━━ Records provided ━━

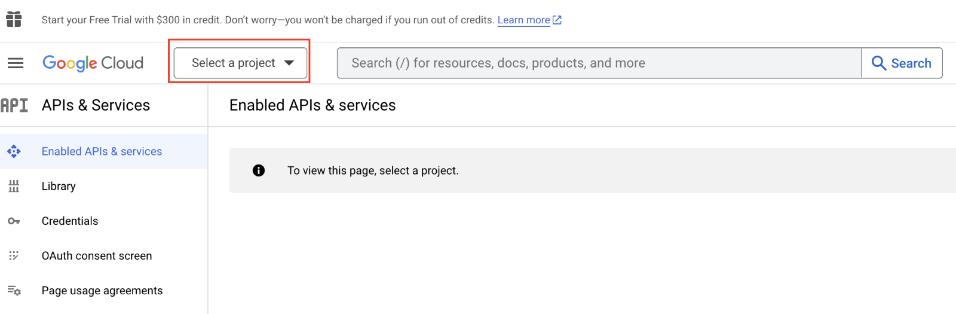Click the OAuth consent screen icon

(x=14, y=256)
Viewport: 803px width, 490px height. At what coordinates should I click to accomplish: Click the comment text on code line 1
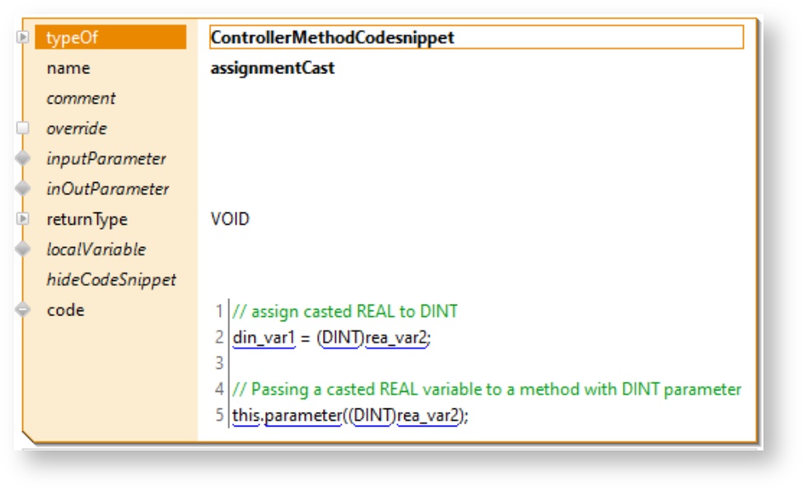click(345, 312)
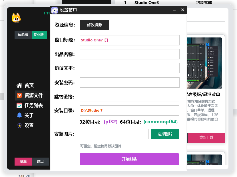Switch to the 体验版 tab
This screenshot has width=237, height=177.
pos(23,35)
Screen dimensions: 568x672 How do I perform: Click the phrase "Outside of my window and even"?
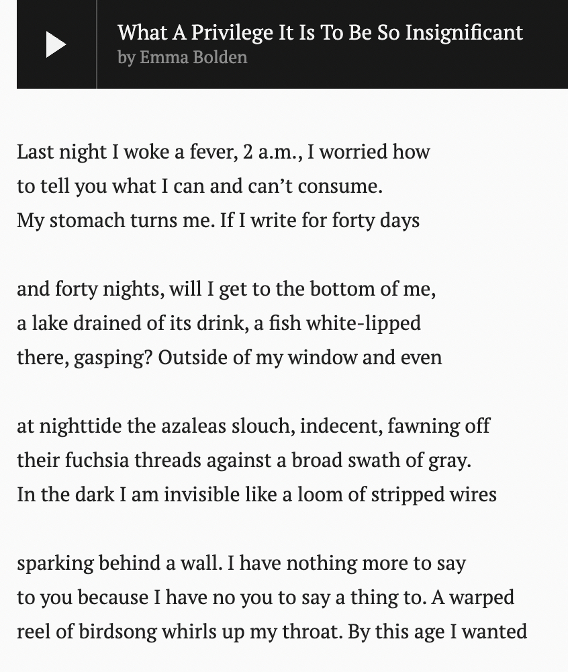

━━━
━━ Records provided ━━

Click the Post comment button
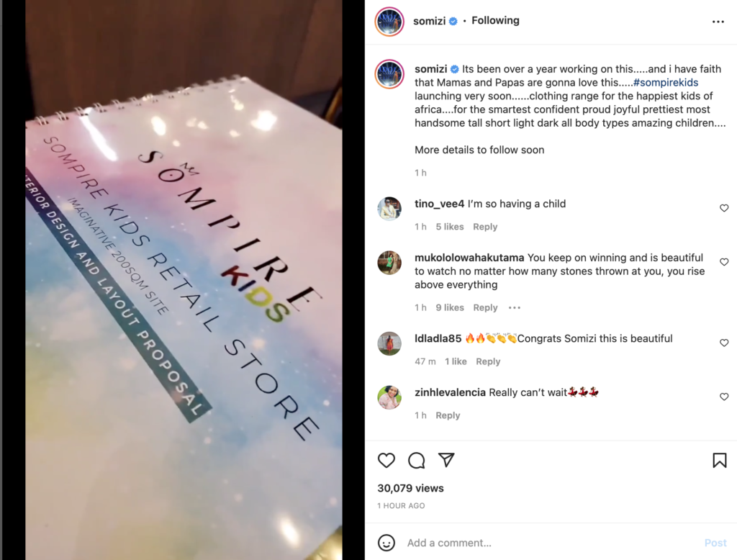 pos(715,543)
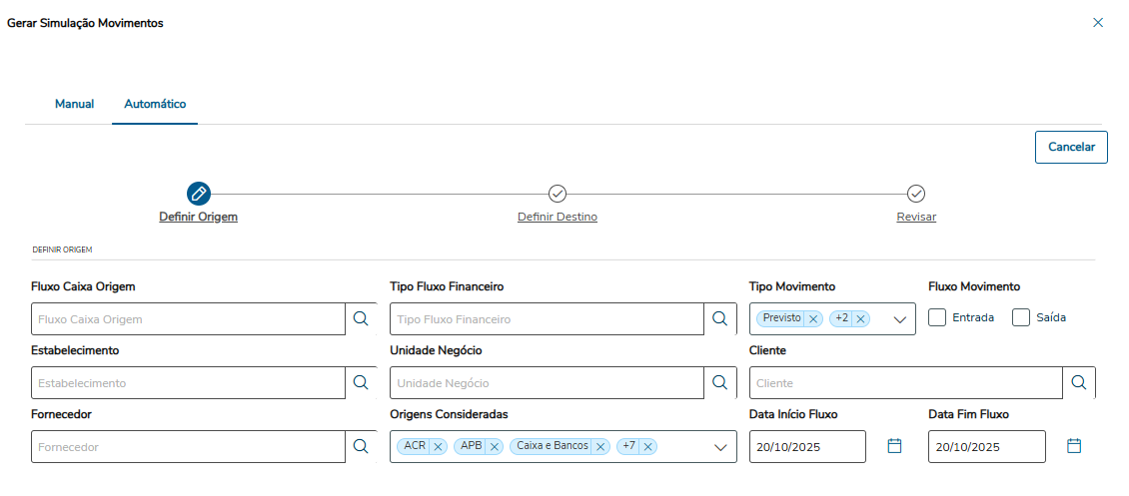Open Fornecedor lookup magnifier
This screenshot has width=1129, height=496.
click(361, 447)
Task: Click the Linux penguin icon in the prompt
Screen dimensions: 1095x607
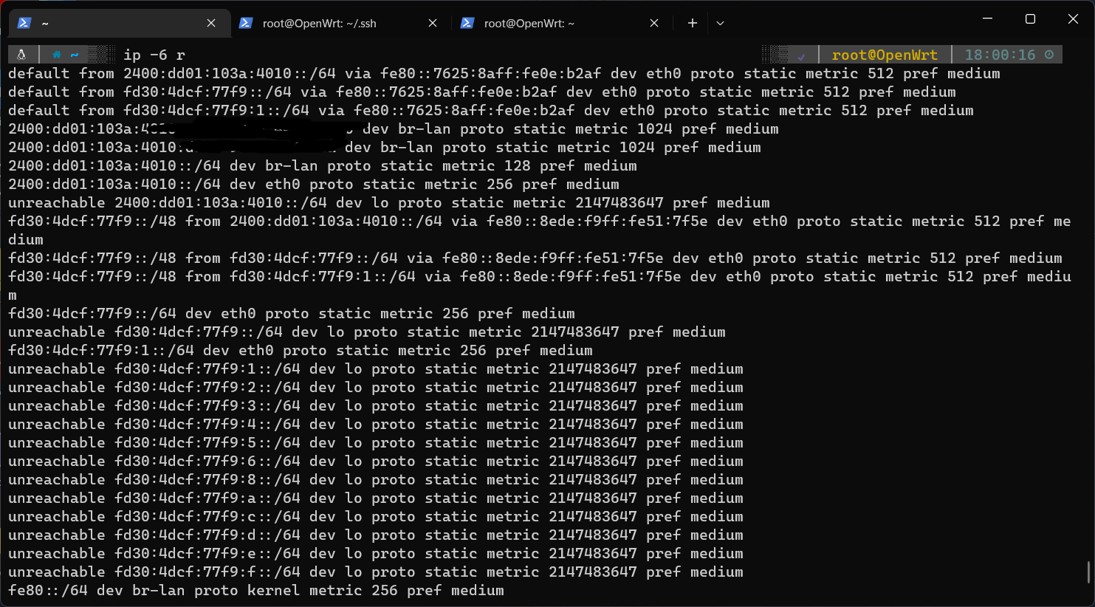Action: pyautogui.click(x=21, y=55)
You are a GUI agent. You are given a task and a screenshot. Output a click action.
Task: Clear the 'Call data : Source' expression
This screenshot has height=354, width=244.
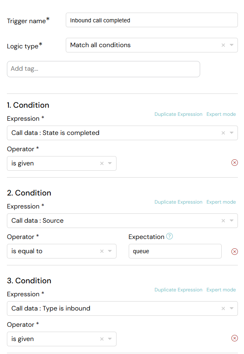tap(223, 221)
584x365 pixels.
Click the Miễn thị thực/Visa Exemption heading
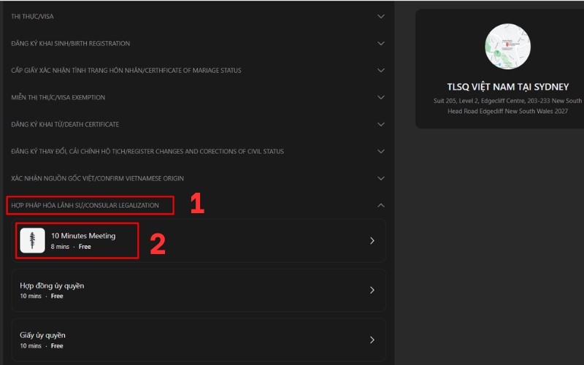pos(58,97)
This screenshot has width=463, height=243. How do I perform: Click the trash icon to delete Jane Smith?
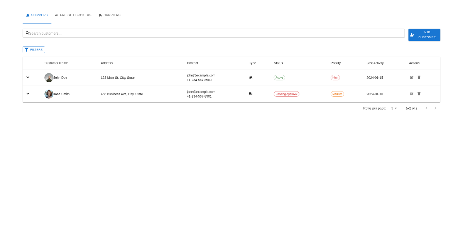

━━━

Work required:
Without the pictures, give again exactly the lines above starting at the line containing "Viewport: 803px width, 490px" and ending at the line containing "Screen dimensions: 568x672".

Solution to the problem:
Viewport: 803px width, 490px height. At what coordinates should I click to accomplish: Click the comment text on code line 1
click(345, 312)
Switch to the 体验版 tab
This screenshot has width=237, height=177.
pos(23,35)
Screen dimensions: 568x672 How do I perform: Click the phrase "Outside of my window and even"?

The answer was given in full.